PROVIDED TEXT
START
Gurss: “I don’t know who suggested it, but we decided to walk around the track. The track lights were still on, and the three of us took a mile and a half slow walk around on the apron and banking of the Texas track. It feels like forever ago because Touré was recording on cassettes. He had all these cassettes he’d put in a box, and the very next day, he had it shipped out for someone to transcribe. Lord only knows how many cassettes he went through.”

Touré: “I remember real vividly his (qualifying) run for the trials, the time trials, and his dad was like, “How’d you do that?” “Go straight, turn left!” I thought that was pretty funny.

“There was something special about Dale as a young guy and the son of royalty. He was fun to hang out with. And then just driving around his town, it was just cool. We hung out in Mooresville a couple of times. After his dad passed, I went and spent the weekend with him. I consider that a huge compliment that in that moment when you really don’t want to talk to anybody, it was, ‘I’ve got to talk to somebody, I’ll talk to him.’ ”

Gurss: “It’s hard in context now to appreciate how impactful it was in that era. It was important to Junior as a media outlet because it was something that he and his buddies appreciated and enjoyed. It was the same thing that happened in the next couple of years with MTV Cribs. Junior wanted to do it because his buddies thought it would be cool. Some of the stuff he would do because Budweiser or I thought it would be good. He was great and went along with it. Rolling Stone and MTV meant more to him personally than other stuff we’d been doing. He felt very open about really wanting it to be a good piece.”

Touré: “It was foreign. I think something probably said, ‘Yeah, it probably would be better to be at Vegas than Daytona.’ The official NASCAR folks at the races were all very inviting and welcoming to me, they were super thrilled to have Rolling Stone there and couldn’t have been nicer. They didn’t let on to me they were nervous about how I was going to perceive them.”
END
INFORMATION GIVEN
START
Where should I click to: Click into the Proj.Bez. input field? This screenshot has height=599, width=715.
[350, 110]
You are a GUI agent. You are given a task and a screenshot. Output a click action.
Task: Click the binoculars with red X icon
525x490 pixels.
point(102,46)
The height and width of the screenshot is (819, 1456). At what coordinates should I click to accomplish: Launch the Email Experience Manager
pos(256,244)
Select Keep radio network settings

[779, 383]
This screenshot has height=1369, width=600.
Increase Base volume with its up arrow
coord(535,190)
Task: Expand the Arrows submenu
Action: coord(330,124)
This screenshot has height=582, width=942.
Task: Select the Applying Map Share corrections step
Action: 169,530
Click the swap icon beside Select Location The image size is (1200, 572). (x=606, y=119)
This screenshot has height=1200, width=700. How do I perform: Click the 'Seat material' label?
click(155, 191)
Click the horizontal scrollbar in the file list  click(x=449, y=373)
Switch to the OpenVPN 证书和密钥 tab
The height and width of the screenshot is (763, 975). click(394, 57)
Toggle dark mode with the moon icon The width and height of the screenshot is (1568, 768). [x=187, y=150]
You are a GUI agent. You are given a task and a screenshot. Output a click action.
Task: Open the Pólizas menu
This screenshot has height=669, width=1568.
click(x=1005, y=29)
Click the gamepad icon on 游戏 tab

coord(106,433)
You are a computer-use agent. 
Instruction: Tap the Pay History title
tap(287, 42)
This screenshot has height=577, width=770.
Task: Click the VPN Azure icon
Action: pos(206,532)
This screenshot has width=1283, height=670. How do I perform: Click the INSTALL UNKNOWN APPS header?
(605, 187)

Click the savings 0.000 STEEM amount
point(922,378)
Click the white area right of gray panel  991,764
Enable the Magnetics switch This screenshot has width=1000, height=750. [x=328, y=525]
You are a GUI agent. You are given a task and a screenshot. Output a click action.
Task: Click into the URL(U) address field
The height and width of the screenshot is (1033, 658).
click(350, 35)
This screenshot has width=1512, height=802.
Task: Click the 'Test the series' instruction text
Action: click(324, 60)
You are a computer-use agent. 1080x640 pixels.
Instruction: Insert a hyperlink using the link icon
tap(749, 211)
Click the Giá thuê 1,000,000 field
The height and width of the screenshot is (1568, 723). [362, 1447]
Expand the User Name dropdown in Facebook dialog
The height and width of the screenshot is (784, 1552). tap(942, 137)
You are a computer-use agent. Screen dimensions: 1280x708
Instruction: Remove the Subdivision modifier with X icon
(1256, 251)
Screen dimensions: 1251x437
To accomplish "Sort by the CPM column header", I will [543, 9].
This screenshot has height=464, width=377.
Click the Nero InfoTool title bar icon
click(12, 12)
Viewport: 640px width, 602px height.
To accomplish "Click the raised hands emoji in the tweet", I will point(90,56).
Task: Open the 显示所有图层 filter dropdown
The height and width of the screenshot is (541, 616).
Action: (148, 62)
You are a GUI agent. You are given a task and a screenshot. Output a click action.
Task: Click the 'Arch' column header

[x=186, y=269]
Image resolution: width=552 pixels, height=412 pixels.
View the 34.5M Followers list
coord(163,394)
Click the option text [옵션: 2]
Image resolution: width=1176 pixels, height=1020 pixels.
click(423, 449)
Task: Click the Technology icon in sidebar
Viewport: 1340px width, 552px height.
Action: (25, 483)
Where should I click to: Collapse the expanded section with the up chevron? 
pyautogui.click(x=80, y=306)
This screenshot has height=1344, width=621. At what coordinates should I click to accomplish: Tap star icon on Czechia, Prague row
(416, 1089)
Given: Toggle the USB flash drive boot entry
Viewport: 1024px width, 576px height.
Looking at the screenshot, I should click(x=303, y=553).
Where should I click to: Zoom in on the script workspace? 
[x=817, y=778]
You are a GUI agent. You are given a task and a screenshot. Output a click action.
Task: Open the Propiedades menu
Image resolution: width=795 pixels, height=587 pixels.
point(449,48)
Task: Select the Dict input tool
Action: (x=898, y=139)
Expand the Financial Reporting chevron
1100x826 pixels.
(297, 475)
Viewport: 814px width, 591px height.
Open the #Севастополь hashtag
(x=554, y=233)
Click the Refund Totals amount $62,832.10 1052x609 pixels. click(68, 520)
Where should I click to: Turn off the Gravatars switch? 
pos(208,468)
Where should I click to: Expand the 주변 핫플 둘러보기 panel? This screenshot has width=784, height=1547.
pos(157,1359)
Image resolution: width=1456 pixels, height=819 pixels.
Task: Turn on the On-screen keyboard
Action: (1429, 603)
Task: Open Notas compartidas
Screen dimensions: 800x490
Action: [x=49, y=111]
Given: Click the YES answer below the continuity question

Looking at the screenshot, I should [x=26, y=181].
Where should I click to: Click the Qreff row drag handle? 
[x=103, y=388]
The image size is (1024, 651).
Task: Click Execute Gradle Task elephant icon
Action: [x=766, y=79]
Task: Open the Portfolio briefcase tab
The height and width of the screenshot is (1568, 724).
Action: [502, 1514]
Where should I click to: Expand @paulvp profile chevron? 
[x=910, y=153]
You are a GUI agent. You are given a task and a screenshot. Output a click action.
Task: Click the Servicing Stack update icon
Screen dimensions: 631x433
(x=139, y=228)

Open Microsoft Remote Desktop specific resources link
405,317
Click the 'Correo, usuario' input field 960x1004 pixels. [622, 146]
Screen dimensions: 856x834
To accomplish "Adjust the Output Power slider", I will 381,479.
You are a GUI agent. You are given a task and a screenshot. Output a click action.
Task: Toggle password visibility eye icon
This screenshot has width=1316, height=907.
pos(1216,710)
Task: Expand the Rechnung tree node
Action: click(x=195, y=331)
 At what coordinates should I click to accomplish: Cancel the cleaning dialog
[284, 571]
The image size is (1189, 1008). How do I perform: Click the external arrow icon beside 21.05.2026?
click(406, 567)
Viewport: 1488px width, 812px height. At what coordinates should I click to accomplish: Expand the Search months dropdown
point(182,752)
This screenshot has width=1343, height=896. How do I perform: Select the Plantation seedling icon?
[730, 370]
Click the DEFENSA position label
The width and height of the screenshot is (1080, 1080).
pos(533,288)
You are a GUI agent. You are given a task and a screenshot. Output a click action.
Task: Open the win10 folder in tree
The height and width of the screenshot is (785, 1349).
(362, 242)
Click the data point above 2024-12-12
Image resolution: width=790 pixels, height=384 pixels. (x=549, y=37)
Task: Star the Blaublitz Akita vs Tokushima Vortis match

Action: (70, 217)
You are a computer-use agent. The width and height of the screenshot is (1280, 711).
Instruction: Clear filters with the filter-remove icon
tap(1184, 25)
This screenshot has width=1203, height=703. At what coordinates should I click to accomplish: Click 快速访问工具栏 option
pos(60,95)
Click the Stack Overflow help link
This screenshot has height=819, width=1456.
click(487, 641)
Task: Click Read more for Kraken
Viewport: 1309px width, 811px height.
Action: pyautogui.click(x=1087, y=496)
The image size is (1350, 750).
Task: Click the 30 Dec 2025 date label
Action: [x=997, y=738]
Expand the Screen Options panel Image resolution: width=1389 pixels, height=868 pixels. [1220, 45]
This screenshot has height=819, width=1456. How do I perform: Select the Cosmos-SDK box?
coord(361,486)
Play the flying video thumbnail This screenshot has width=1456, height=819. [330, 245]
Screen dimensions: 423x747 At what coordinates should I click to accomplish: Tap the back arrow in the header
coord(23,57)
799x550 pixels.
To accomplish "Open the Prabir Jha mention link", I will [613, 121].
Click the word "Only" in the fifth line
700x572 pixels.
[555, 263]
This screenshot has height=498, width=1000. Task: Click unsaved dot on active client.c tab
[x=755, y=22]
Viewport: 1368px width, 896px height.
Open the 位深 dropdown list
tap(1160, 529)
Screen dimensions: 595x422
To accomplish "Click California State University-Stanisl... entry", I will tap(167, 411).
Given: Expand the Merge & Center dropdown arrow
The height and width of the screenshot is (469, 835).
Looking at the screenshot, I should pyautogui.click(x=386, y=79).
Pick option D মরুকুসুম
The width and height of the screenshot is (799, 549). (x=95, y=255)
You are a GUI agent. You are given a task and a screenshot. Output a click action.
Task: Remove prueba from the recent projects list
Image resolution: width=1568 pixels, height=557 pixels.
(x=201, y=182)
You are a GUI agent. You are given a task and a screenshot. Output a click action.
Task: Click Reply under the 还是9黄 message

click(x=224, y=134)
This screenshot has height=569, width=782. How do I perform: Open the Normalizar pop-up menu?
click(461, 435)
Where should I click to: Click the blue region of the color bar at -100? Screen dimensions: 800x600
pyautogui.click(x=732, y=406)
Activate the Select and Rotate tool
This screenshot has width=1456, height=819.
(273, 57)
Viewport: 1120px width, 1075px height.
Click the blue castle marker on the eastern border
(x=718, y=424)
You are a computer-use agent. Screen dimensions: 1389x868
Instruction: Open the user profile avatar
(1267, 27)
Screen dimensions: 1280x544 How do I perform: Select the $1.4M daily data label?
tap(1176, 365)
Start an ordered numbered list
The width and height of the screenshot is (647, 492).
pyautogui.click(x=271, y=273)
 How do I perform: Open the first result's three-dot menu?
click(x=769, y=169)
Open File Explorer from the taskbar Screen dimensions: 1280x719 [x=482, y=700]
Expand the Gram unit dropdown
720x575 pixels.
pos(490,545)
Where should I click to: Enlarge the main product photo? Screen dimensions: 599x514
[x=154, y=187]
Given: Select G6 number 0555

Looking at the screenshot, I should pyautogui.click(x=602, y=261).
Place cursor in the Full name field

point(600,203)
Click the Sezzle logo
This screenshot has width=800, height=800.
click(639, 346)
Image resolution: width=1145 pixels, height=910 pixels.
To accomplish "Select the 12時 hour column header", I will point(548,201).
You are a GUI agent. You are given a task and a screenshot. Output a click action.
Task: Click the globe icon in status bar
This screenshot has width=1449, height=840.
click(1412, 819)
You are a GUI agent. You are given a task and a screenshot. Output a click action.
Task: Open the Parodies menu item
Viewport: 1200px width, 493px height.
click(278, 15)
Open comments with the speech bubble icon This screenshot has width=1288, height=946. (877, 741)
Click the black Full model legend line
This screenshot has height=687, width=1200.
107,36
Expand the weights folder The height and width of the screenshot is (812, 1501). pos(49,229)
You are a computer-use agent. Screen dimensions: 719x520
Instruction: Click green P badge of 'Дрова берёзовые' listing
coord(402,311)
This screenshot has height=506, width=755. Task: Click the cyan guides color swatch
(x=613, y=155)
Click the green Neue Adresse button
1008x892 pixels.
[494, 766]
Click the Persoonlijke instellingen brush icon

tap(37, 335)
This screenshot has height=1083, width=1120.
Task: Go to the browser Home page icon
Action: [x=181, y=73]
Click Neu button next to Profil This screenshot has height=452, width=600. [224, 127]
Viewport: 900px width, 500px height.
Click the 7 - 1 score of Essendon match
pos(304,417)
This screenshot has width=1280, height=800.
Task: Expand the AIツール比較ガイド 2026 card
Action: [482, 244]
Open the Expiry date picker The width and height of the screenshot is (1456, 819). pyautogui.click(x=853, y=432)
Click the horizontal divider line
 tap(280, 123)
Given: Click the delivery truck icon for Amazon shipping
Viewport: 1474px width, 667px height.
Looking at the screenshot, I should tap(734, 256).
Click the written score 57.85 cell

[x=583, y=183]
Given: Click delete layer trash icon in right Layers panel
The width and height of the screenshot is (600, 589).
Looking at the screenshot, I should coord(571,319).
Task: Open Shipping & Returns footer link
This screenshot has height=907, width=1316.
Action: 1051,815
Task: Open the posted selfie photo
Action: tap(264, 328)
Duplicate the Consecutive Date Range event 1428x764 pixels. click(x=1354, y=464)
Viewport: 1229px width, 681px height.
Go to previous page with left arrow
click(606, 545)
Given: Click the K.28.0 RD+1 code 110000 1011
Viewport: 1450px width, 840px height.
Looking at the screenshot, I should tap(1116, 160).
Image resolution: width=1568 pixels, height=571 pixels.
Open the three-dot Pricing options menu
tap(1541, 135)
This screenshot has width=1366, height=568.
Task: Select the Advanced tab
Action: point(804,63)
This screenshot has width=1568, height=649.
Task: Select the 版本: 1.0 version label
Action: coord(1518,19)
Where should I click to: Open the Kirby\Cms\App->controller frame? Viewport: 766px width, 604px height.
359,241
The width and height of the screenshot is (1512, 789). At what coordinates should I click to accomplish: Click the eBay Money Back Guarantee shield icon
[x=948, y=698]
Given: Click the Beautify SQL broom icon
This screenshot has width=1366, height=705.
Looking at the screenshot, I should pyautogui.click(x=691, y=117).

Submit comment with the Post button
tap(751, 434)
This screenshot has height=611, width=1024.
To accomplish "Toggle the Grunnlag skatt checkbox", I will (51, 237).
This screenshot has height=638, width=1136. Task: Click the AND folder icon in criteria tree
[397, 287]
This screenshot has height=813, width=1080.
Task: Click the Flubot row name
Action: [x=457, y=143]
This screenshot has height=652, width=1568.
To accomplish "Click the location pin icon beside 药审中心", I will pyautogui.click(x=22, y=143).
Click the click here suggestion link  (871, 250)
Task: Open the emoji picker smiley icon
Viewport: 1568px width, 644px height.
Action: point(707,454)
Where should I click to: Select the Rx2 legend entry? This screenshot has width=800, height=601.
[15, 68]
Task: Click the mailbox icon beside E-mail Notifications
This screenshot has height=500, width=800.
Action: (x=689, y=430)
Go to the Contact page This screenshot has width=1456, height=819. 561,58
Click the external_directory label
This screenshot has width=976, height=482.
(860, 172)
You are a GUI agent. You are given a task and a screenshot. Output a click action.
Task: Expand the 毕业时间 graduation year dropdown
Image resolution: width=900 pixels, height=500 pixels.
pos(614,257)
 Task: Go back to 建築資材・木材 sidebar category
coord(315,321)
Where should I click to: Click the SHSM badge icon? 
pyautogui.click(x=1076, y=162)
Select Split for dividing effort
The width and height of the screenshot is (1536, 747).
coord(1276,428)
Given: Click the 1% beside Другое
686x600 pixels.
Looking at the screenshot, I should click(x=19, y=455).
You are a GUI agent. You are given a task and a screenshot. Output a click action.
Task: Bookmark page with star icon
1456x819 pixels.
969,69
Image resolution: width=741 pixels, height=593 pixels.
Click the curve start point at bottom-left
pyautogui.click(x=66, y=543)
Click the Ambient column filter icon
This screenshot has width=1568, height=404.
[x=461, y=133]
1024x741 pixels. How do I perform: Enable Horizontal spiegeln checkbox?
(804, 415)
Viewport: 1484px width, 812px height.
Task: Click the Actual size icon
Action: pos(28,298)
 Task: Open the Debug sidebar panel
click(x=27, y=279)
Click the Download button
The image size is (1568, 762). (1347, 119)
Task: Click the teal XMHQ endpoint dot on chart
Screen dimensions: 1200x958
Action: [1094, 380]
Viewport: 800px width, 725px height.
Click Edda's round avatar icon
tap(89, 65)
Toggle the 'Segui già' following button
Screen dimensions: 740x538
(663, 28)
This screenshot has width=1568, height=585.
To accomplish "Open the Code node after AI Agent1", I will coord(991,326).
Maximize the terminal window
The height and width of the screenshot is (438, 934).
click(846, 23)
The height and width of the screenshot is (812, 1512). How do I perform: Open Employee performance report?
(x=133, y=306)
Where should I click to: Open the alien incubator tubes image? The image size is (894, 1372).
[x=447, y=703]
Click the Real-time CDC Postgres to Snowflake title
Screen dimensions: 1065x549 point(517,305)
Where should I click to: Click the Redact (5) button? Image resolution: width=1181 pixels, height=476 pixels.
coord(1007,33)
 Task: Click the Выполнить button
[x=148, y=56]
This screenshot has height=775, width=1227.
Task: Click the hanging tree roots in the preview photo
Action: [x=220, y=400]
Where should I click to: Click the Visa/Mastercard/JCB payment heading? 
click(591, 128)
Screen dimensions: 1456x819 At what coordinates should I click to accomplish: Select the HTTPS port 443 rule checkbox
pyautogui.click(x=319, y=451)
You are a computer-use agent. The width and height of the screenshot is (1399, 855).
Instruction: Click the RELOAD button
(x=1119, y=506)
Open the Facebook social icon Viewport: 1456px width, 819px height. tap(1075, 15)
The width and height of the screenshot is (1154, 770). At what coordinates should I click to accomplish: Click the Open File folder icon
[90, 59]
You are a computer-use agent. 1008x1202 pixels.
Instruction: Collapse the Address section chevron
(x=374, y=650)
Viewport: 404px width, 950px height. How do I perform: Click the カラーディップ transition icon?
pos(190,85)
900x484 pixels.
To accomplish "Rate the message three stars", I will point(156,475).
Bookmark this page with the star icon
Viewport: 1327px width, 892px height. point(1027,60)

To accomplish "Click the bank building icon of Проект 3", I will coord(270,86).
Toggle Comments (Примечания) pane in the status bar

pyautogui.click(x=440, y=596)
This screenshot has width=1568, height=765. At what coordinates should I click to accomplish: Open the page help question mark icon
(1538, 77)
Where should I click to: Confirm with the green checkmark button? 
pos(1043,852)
END
Please copy the interview excerpt about the Rolling Stone piece on Dale word for word, from start to finish. The material plays no part in this.

Gurss: “I don’t know who suggested it, but we decided to walk around the track. The track lights were still on, and the three of us took a mile and a half slow walk around on the apron and banking of the Texas track. It feels like forever ago because Touré was recording on cassettes. He had all these cassettes he’d put in a box, and the very next day, he had it shipped out for someone to transcribe. Lord only knows how many cassettes he went through.”

Touré: “I remember real vividly his (qualifying) run for the trials, the time trials, and his dad was like, “How’d you do that?” “Go straight, turn left!” I thought that was pretty funny.

“There was something special about Dale as a young guy and the son of royalty. He was fun to hang out with. And then just driving around his town, it was just cool. We hung out in Mooresville a couple of times. After his dad passed, I went and spent the weekend with him. I consider that a huge compliment that in that moment when you really don’t want to talk to anybody, it was, ‘I’ve got to talk to somebody, I’ll talk to him.’ ”

Gurss: “It’s hard in context now to appreciate how impactful it was in that era. It was important to Junior as a media outlet because it was something that he and his buddies appreciated and enjoyed. It was the same thing that happened in the next couple of years with MTV Cribs. Junior wanted to do it because his buddies thought it would be cool. Some of the stuff he would do because Budweiser or I thought it would be good. He was great and went along with it. Rolling Stone and MTV meant more to him personally than other stuff we’d been doing. He felt very open about really wanting it to be a good piece.”

Touré: “It was foreign. I think something probably said, ‘Yeah, it probably would be better to be at Vegas than Daytona.’ The official NASCAR folks at the races were all very inviting and welcoming to me, they were super thrilled to have Rolling Stone there and couldn’t have been nicer. They didn’t let on to me they were nervous about how I was going to perceive them.”